Qwen-RobotManip Technical Report: Alignment Unlocks Scale for Robotic Manipulation Foundation Models

Haoqi Yuan,Zhixuan Liang,Anzhe Chen,Ye Wang,Haoyang Li,Pei Lin,Yiyang Huang,Zixing Lei,Tong Zhang,Jiazhao Zhang,Jie Zhang,Jingyang Fan,Gengze Zhou,Qihang Peng,Chenxu Lv,Xiaoyue Chen,An Yang,Fei Huang,Junyang Lin,Dayiheng Liu,Jingren Zhou,Chenfei Wu,Xiong-Hui Chen

from arxiv, 44 pages

Foundation models in language and multimodality achieve strong generalization by aligning heterogeneous data under a unified formulation and training at scale. In this report, we investigate whether this scaling recipe can be applied to robotic manipulation to achieve genuine generalization.
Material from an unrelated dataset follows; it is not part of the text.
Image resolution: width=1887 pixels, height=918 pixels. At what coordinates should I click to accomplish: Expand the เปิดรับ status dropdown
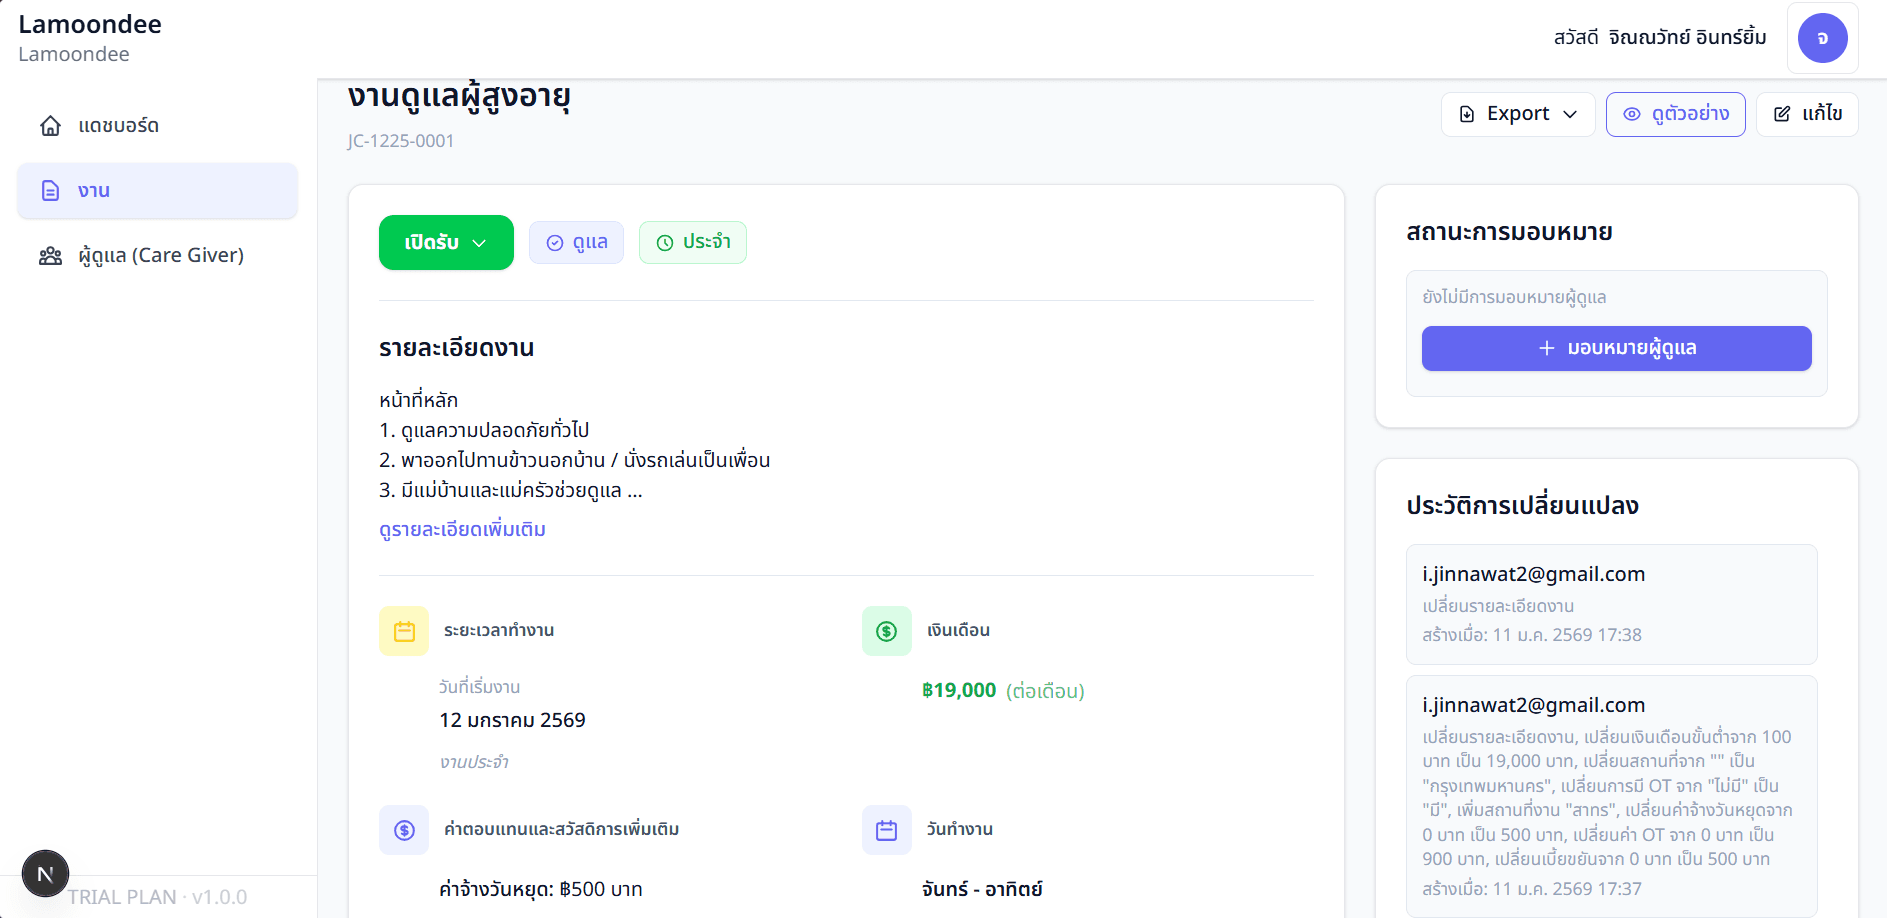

This is challenging because, unlike text, manipulation data is heterogeneous by nature, expensive to collect, and narrow in diversity, making alignment and scale simultaneously difficult. We present Qwen-RobotManip, a generalizable Vision-Language-Action foundation model built on Qwen-VL. Qwen-RobotManip introduces a unified alignment framework across the representation, motion, and behavioral dimensions of manipulation, making large-scale multi-source training coherent rather than conflicting. This alignment capability in turn enables Qwen-RobotManip to absorb manipulation data at a scale that prior training regimes could not sustain. A human-to-robot synthesis pipeline converts egocentric hand demonstrations into robot trajectories across 15 platforms, and a rigorous curation pipeline harmonizes heterogeneous datasets. Using only open-source datasets and human videos without proprietary data collection, Qwen-RobotManip constructs a ~38,100-hour pretraining corpus and exhibits emergent generalization capabilities, including zero-shot instruction following, robustness to perturbations, reactive error recovery, and cross-embodiment transfer. We find that standard benchmarks fail to capture pretraining quality and instead adopt OOD settings including RoboCasa365, LIBERO-Plus, EBench, RoboTwin-Clean2Rand, RoboTwin-IF, and RoboTwin-XE. Qwen-RobotManip substantially outperforms prior state-of-the-art models, including $π$0.5, across all OOD settings, ranks 1st in RoboChallenge with a 20% relative improvement, and is validated on real-robot platforms including AgileX ALOHA, Franka, UR, and ARX.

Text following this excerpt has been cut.